Project 211

Infrastructure spending spree, price reforms urged

PUBLISHED : Friday, 31 October, 2008, 12:00am
UPDATED : Friday, 31 October, 2008, 12:00am

The mainland should roll out a 'New Deal'-style programme of infrastructure spending in response to the global financial crisis, but domestic economic pain is likely to be compounded by the pricing policy missteps of recent years, a panel of experts said yesterday.

'For China, this is a chance to do what it could not do in the past, when massive infrastructure spending was needed but it was unable to [carry this out] because of rising oil and materials prices,' said Xiao Geng, the director of the Brookings-Tsinghua Centre for Public Policy in Beijing.

'All policy [responses] put on the table to date are negligible and amount to less than 1 per cent of [gross domestic product] ... This is really the time for China to think about the kind of package the US put together during the New Deal,' Mr Xiao said yesterday at a conference organised by the South China Morning Post and the faculty of business and economics at the University of Hong Kong.
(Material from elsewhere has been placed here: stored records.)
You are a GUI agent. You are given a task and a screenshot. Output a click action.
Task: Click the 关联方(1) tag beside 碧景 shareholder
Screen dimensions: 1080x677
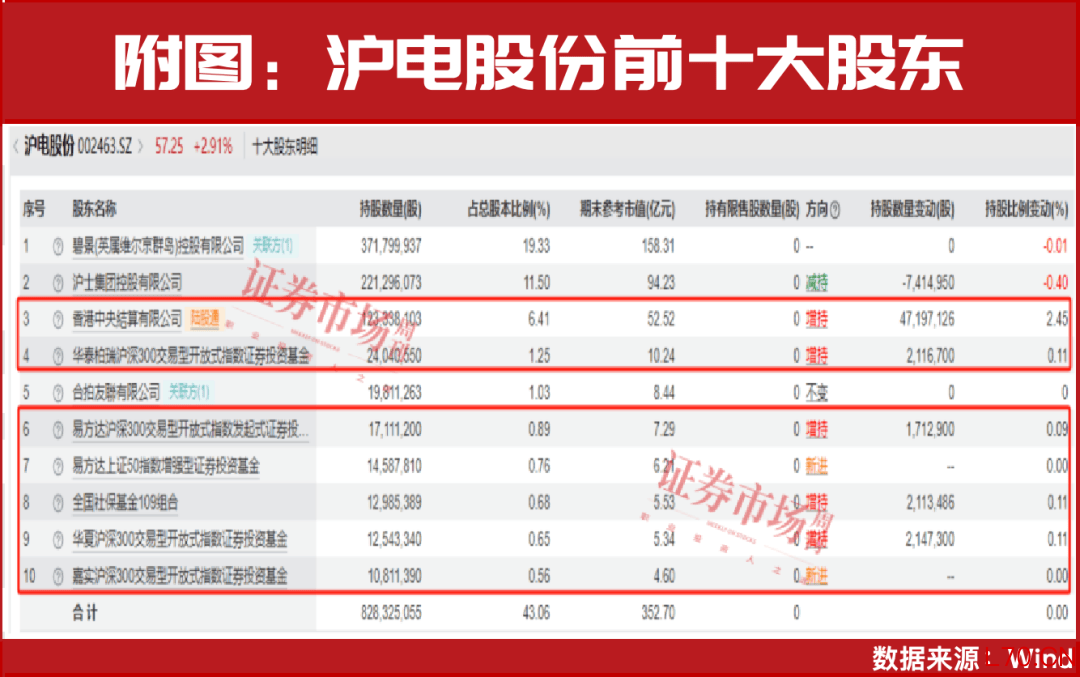(x=273, y=246)
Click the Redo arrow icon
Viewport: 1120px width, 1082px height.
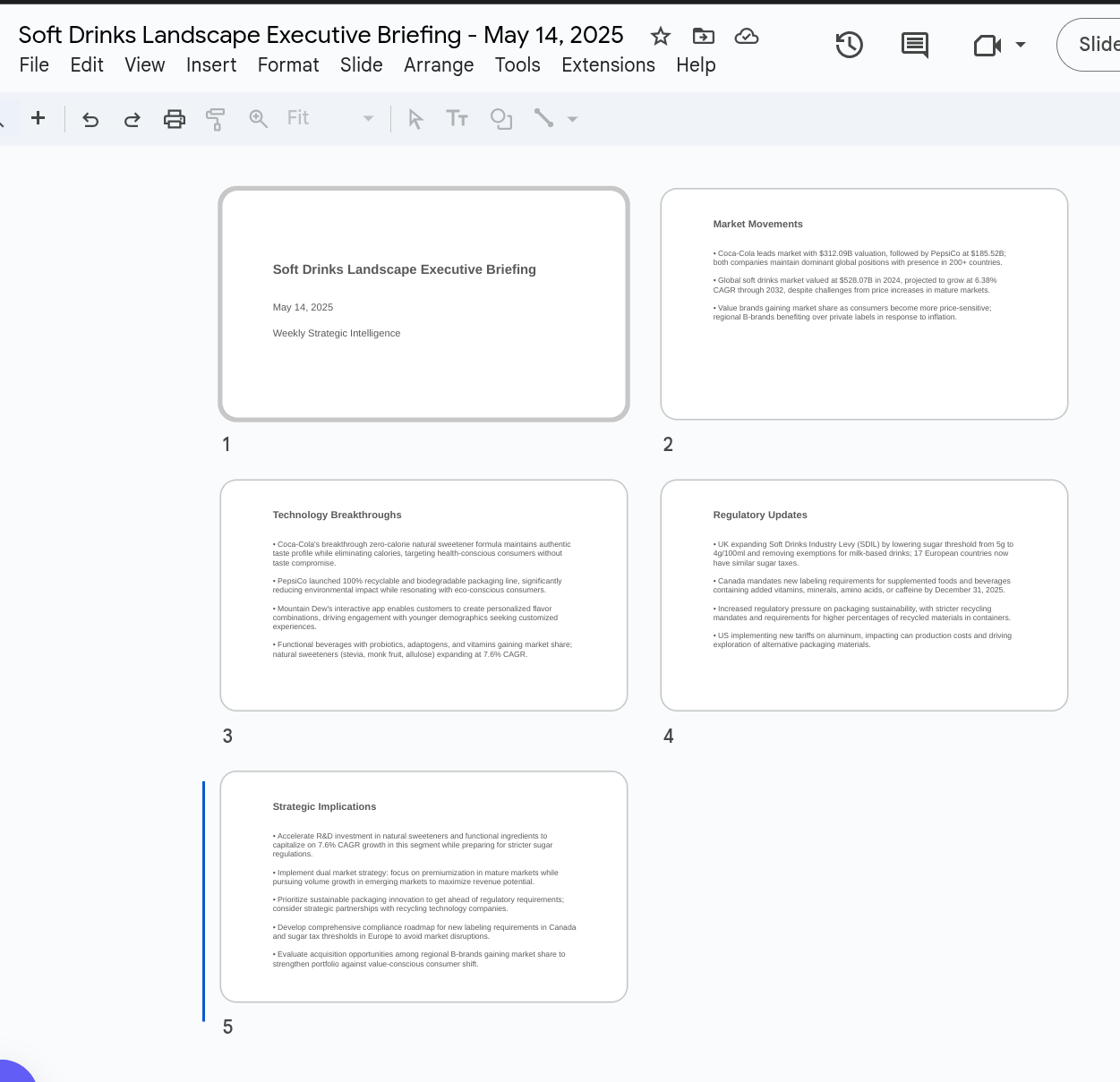pos(132,119)
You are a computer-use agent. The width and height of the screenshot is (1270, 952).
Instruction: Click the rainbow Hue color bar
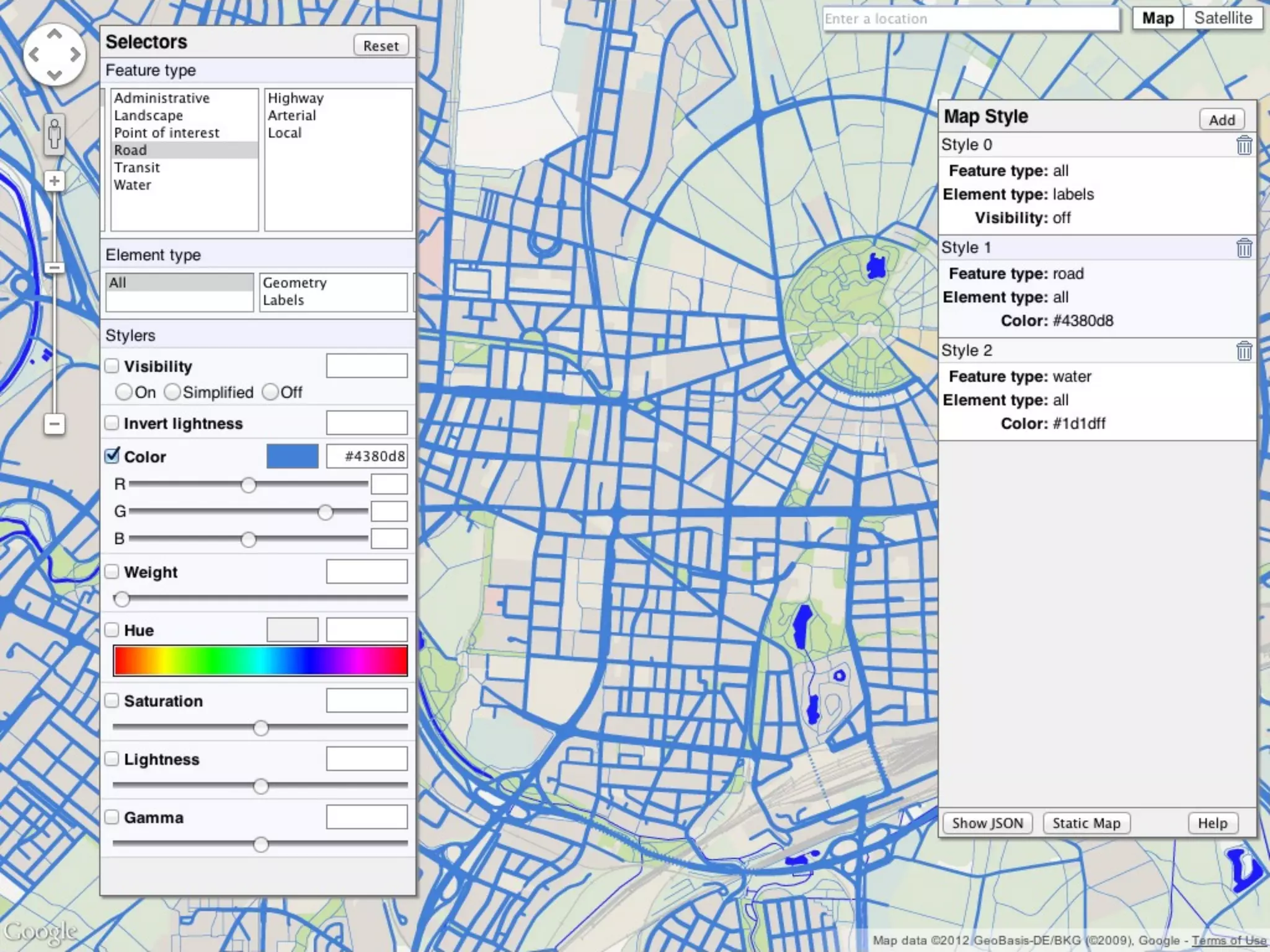pyautogui.click(x=260, y=660)
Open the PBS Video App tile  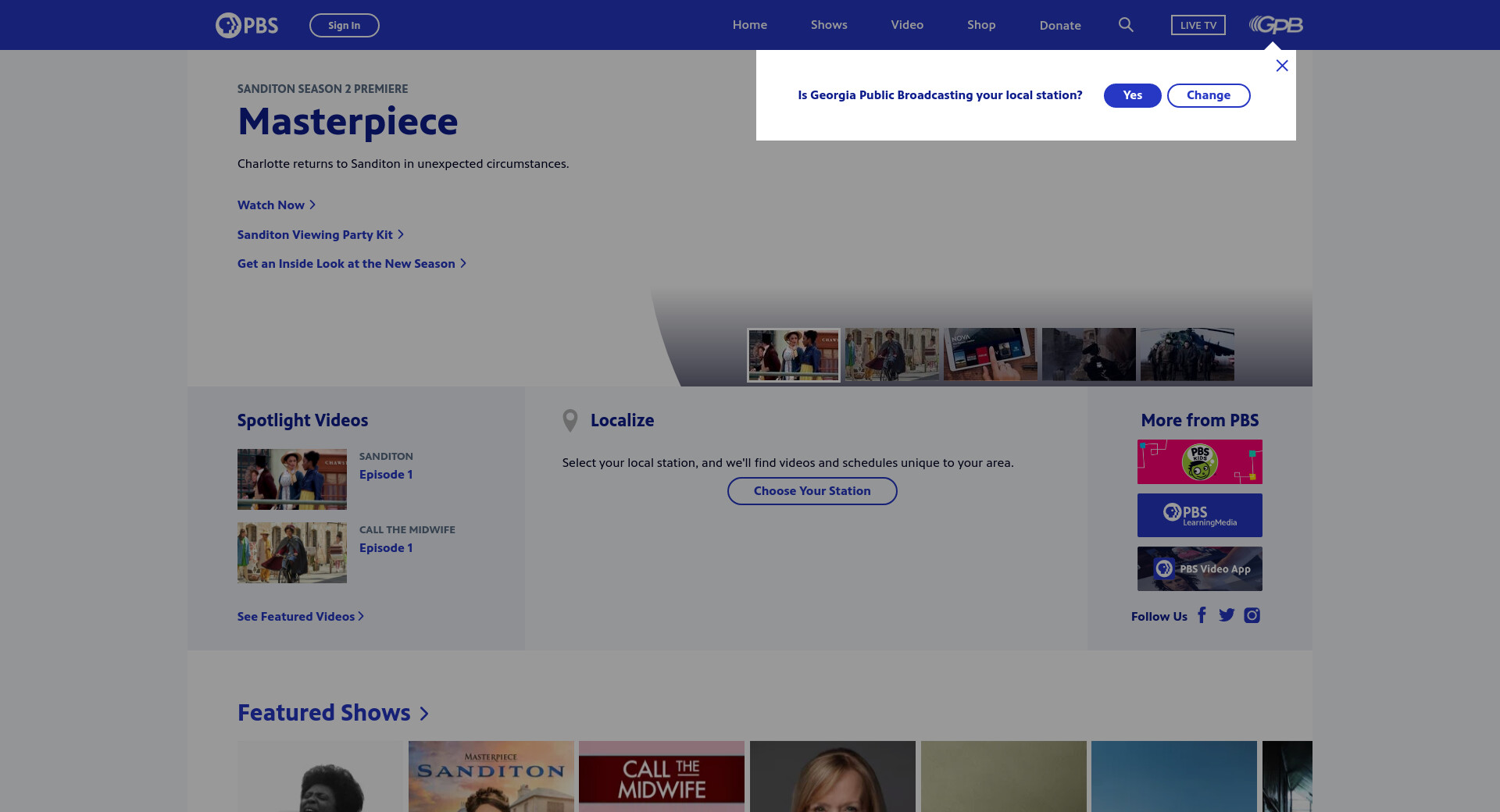[x=1199, y=568]
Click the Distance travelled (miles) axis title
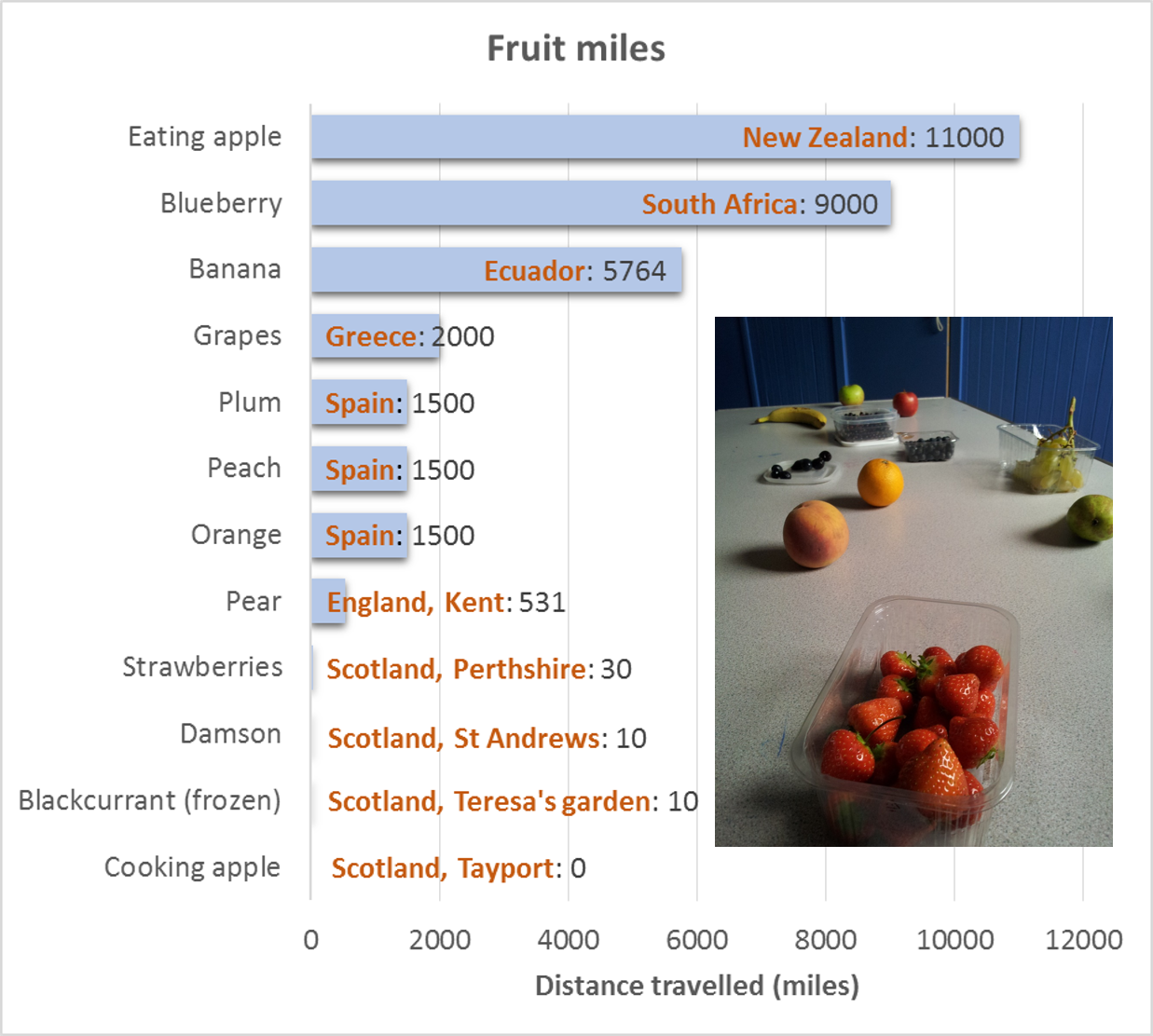The width and height of the screenshot is (1153, 1036). click(697, 986)
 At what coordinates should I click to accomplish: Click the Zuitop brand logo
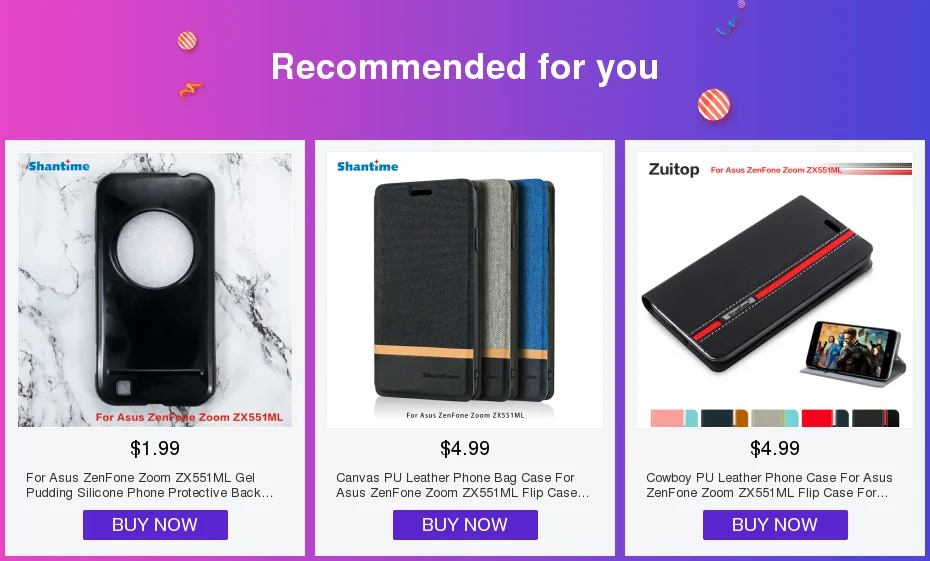click(674, 170)
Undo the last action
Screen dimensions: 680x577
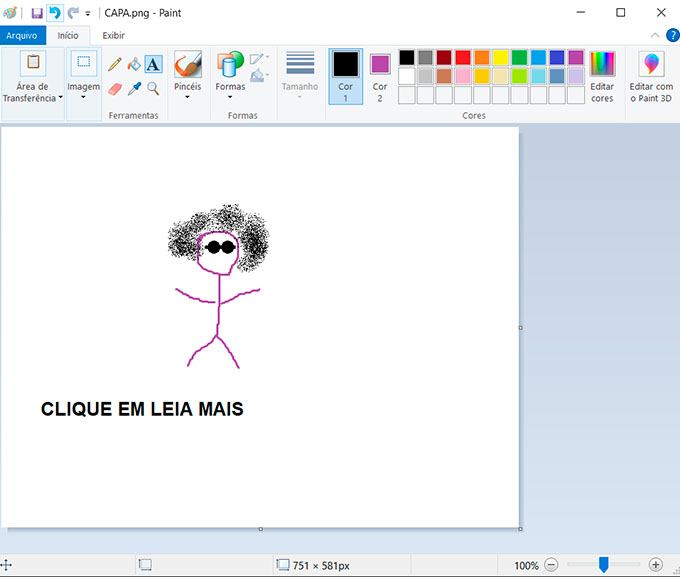coord(55,13)
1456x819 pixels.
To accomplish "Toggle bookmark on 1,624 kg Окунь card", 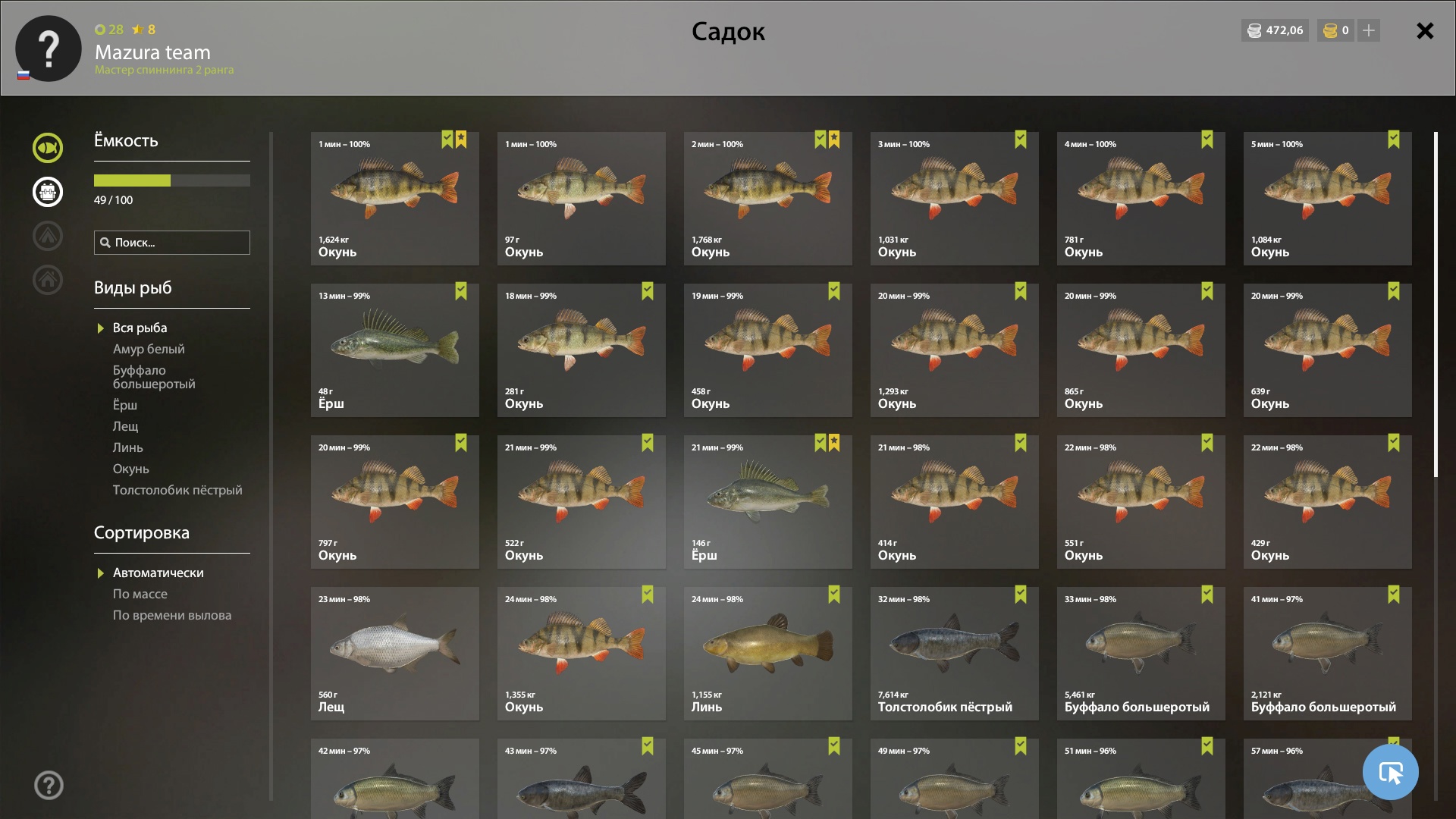I will pyautogui.click(x=447, y=140).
While panellists agreed that infrastructure spending would likely help prop up the mainland economy, views differed over the quality of growth that would result and the depth of the impact that would come from the global credit crisis.

A number of 'policy missteps' in recent years were likely to compound the effects of the slowdown, Citi Asia-Pacific managing director and head of China country research Xue Lan said.

'China overgrew its potential in the last few years,' Ms Xue said, citing mis-pricing of energy and utilities by state economic planners.

Chew Ping, Standard & Poor's managing director and head of Greater China, said pricing reform was also a key imperative for the development of the mainland's financial industry.

'Prices still have some way to go to reflect true costs,' he said. 'Can banks charge correctly on loans? They must charge according to policy but does this accurately price in risk?'

Mr Xiao agreed that 'prices for capital were not adequately set' and said this was to blame for the mainland's stock and property market bubbles that were now in the process of deflating.